Django - mark only certain part of string / user input as safe?

1.4k views Asked by At

The user text input is as follows:

Test 'post'. Post at 8:52 on Feb 3rd. /u/username created it.
This <a href="link">link</a> should not be displayed as a link.

I send the user's input through a custom filter when showing it on the template. This is the custom filter:

word_split_re = re.compile(r'(\s+)')

@register.filter
@stringfilter
def customUrlize(value):
    words = word_split_re.split(force_text(value))
    for i, b in enumerate(words):
        if b.startswith('/u/'):
            username = b[3:]
            if re.match("^[A-Za-z0-9_-]*$", username):
                b = "<a href='testLink'>" + b + "</a>"
                words[i] = mark_safe(b)
    return ''.join(words)

As you can see, what I want to do is wrap the words which start with '/u/' (And only contains letters, numbers, underscores and dashes) with an

<a>

tag. With the current filter, all the code is escaped and it is displayed as:

Test 'post'. Post at 8:52 on Feb 3rd. <a href='testLink'>/u/username</a> created it.
This <a href="link">link</a> should not be displayed as a link.

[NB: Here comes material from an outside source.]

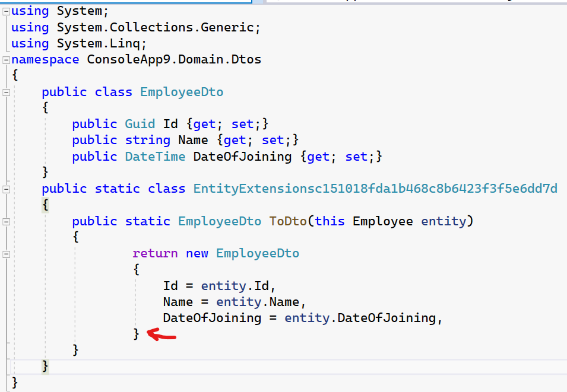Click the this keyword in ToDto signature
Image resolution: width=567 pixels, height=392 pixels.
[330, 221]
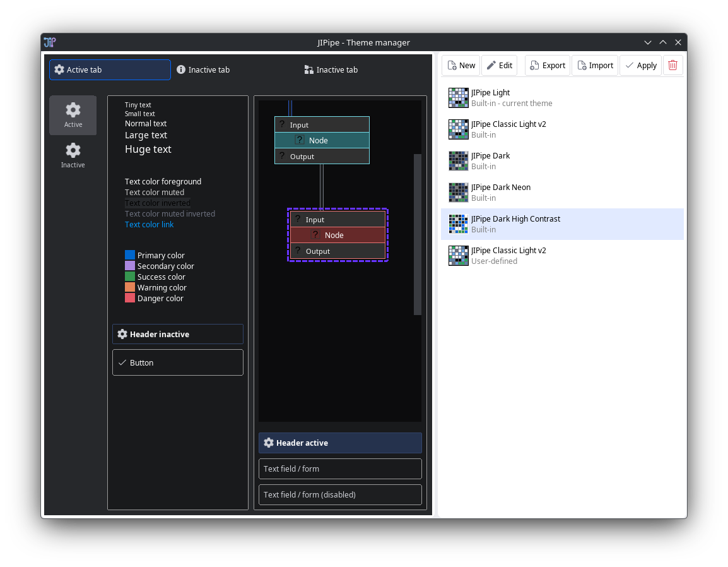
Task: Click the Edit pencil button
Action: (x=499, y=66)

What I want is for the text to be displayed normally but for /u/username to be a link.

If I try doing:

return mark_safe(''.join(words))

then it displays even the

<a href="link">link</a>

as a link along with

/u/username

How do I make it so that it only displays

/u/username

as a link?

Edit: I am using Django 1.5.

In my template, assuming

comment

is a

CharField

I display the comment as so:

{{ comment|customUrlize }}
2

There are 2 answers

7
AudioBubble On BEST ANSWER

Unless there is some additional formatting in the text that you want to keep, you can just escape the text before altering it.

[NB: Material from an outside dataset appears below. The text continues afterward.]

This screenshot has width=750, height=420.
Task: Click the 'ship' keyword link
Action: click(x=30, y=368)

Returns the given text with ampersands, quotes and angle brackets encoded for use in HTML. The input is first passed through force_text() and the output has mark_safe() applied.

From the Django documentation

So this line:

words = word_split_re.split(force_text(value))

Becomes this:

words = word_split_re.split(escape(value))

The complete filter is:

from django.utils.html import escape

word_split_re = re.compile(r'(\s+)')

@register.filter
@stringfilter
def customUrlize(value):
    words = word_split_re.split(escape(value)) 
    for i, b in enumerate(words):
        if b.startswith('/u/'):
            username = b[3:]
            if re.match("^[A-Za-z0-9_-]*$", username):
                b = "<a href='testLink'>" + b + "</a>"
                words[i] = mark_safe(b)
    return mark_safe(''.join(words))

And should give:

Test 'post'. Post at 8:52 on Feb 3rd. <a href='testLink'>/u/username</a> created it.
This &lt;a href="link"&gt;link&lt;/a&gt; should not be displayed as a link.

Which renders as:

Test 'post'. Post at 8:52 on Feb 3rd. /u/username created it. This <a href="link">link</a> should not be displayed as a link.

0
Lucas Veiga On

Maybe it won't help depending on your needs, but you could just split the string in two and in the template mark only the first one with |safe.

For example:

a = "Test 'post'. Post at 8:52 on Feb 3rd. <a href='testLink'>/u/username</a> created it. This <a href='link'>link</a> should not be displayed as a link."

b = a.split('it.')

Then just pass it to the template as

'string1': b[0]
'string2': b[1]

or whatever, and then {{string1|safe}} <br> {{string2}} in the template.

The output will be as you wanted. Without the "it.", ofcourse. But that's easy to fix.